O argumento da “auditoria pelo papel” se apoia na ideia de transparência. No entanto, ignora que foi justamente no período das cédulas físicas que se consolidaram práticas como manipulação de urnas, intimidação de eleitores e contagens questionáveis. O voto impresso, longe de ser novidade, carrega um histórico conhecido da democracia brasileira: lentidão, vulnerabilidade e interferência.
O retorno do papel não elimina riscos. Ao contrário, reabre possibilidades de coerção, extravio e contestação infinita de resultados. Um comprovante físico pode ser fotografado, exigido, retido ou usado como instrumento de pressão política e econômica. A materialidade que se vende como garantia se converte, na prática, em fragilidade.
O problema, portanto, ultrapassa o campo técnico. A insistência no voto impresso desloca o centro da confiança institucional para o campo da disputa narrativa. O processo eleitoral deixa de ser regulado por regras estáveis e passa a ser permanentemente questionado no terreno da suspeita.
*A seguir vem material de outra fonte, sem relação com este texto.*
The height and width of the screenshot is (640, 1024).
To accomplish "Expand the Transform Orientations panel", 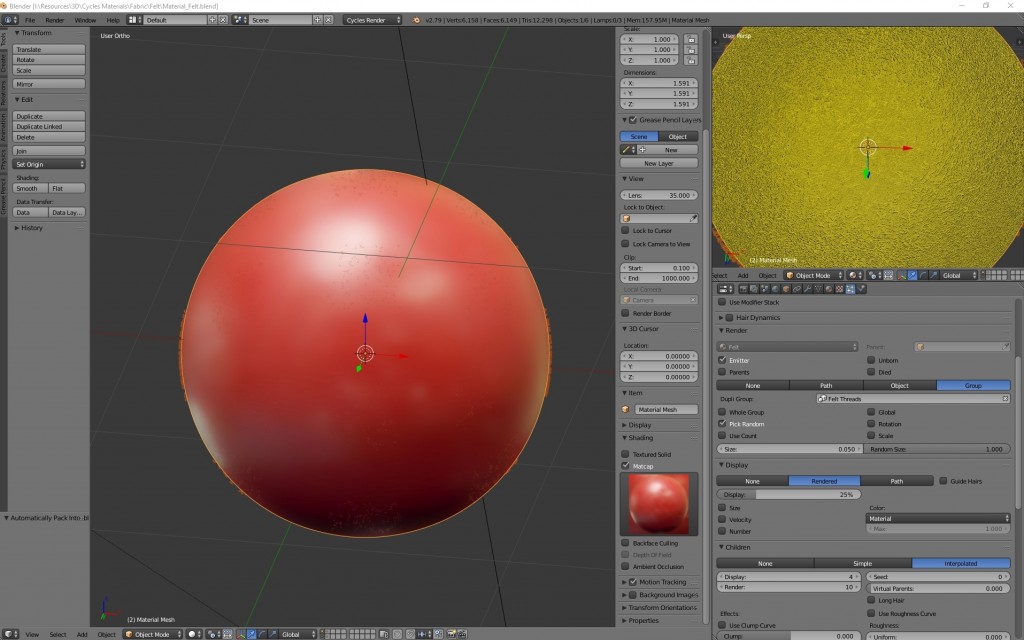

Nesse ambiente, qualquer derrota tende a ser tratada como fraude, e qualquer resultado vira ponto de partida para novos conflitos.
Esse movimento representa um rebaixamento simbólico da democracia. O país que construiu um sistema reconhecido internacionalmente sinaliza, agora, que não confia nas próprias instituições. Em vez de investir em educação política, transparência dos órgãos de controle e fortalecimento da Justiça Eleitoral, amplia-se o espaço para teorias conspiratórias e discursos que minam a legitimidade do processo.
A defesa do voto impresso não surge como proposta de aprimoramento, mas como ferramenta política. Alimenta a desconfiança, sustenta mobilizações e mantém aberta a possibilidade de contestação permanente. O papel não retorna como solução, mas como instrumento de pressão sobre o próprio resultado das urnas.
Discutir o modelo de votação é legítimo. Transformar a dúvida em método é perigoso. Quando a confiança coletiva é substituída pelo questionamento contínuo, não é apenas a tecnologia que está em jogo, mas a própria ideia de pacto democrático.
Ao flertar com o passado, o país corre o risco de enfraquecer o que levou décadas para construir. A democracia não se sustenta no barulho da impressora, mas na solidez das regras, na independência das instituições e na aceitação dos resultados. Quando esses pilares são corroídos, não é o sistema que recua sozinho. É a cidadania que retrocede junto.
Tudo isso faz lembrar o fado “Oh Tempo Volta P’ra Trás”, de Antônio Mourão. Não como poesia, mas como alerta: há caminhos que, quando retomados, não levam à frente.